15 Temmuz’daki darbe girişimi büyüklüğündeki bir sorunun,
ekonomik etkileri olmaması beklenemez. Ancak bu etkilerin 2001 tipi bir çöküş
şeklinde olması gerekmiyor. 15 Temmuz sonrasındaki ilk şok, geçtiğimiz üç
haftada ekonomi yönetiminin kuvvetli politika tepkisi sonucunda atlatıldı. Ancak
Türkiye ekonomisinin sorunları 15 Temmuz’daki darbe girişiminden ibaret değil.
Bilanço
Öncelikle 15 Temmuz sonrası süreç için özet bir bilanço
çıkaralım. 5 Ağustos itibariyle dolar 3 lira sınırının altına geriledi ancak
hala 14 Temmuz’daki 2.8 lira seviyesinin üzerinde. Türkiye’nin risk primini
gösteren Kredi İflas Takası (Credit Default Swap, CDS) endeksinde 14 Temmuz ile
5 Ağustos arasında 47 baz puan artış (223-270), borsada ise ilk hafta % 10’a yaklaşan sert
düşüş sonrasında ılımı bir toparlanma var. Yaşanan darbe girişiminin büyüklüğü
düşünüldüğünde, üç haftada ortaya çıkan bu bilanço oldukça hafif sayılabilir.
Bunu mümkün kılan faktörlerden ilki uluslararası konjonktür iken diğeri ekonomi
yönetiminin kuvvetli politika tepkisi oldu.
Uluslararası Konjonktür
15 Temmuz’daki kanlı darbe girişimi, Avrupa’da ekonomik
toparlanmanın hızlandığı, Japonya’da uzun durgunluk sürecinin sonuna gelinip yeniden
kuvvetli büyüme dönemine geçildiği, Fed’in faiz artırımına başladığı ve “yükselen
piyasalardan” sermaye çıkışlarının hızlandığı bir dönemde gerçekleşmiş olsaydı,
ekonomik etkileri kuşkusuz çok daha yıkıcı olacaktı. Ancak Japonya’daki
genişleme adımları, Fed’in faiz artırmaması ve AB’de mevcut miktarsal
genişlemenin sürüyor olması, değerlenmek isteyen uluslararası fonların Türkiye
gibi ülkelere hala akmasına neden oluyor.

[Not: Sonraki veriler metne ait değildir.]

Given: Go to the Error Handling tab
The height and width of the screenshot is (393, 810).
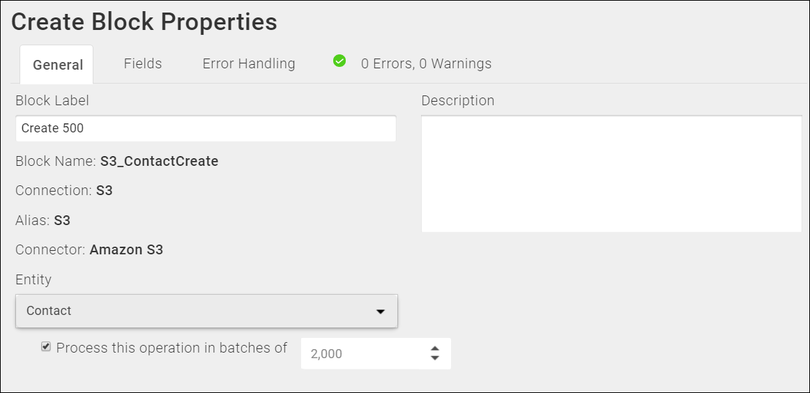Looking at the screenshot, I should [248, 63].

Buna ek olarak dünyanın önde gelen ülkelerinde 2008’de
patlak veren küresel krizin etkilerinin halen sürdüğünün en önemli belirtisi
olan negatif faiz uygulamasının varlığı, bizim gibi ülkelere yönelen para
akışını hızlandırıyor. 15 Temmuz, böyle bir konjonktürde gerçekleşti. Kısacası,
uluslararası ekonomik atmosfer, Türkiye açısından işlerin daha da kötüleşmemesi
için ters yönde çalışan bir dinamik işlevi gördü. Bu anlamda, merkez ülkelerde
krizin sürekliliği, aralarında Türkiye’nin de olduğu ülkeler için hala büyümenin
teminatı.
Kuvvetli Politika Tepkisi
15 Temmuz akşamındaki ilk şokun atlatılması ardından
gözler 18’inde başlayacak ilk iş gününe çevrilmişti. Ani döviz çıkışı ihtimali
ve bankalarda likidite sıkışıklığı yaşanabileceği olasılığı temel endişe kaynaklarıydı.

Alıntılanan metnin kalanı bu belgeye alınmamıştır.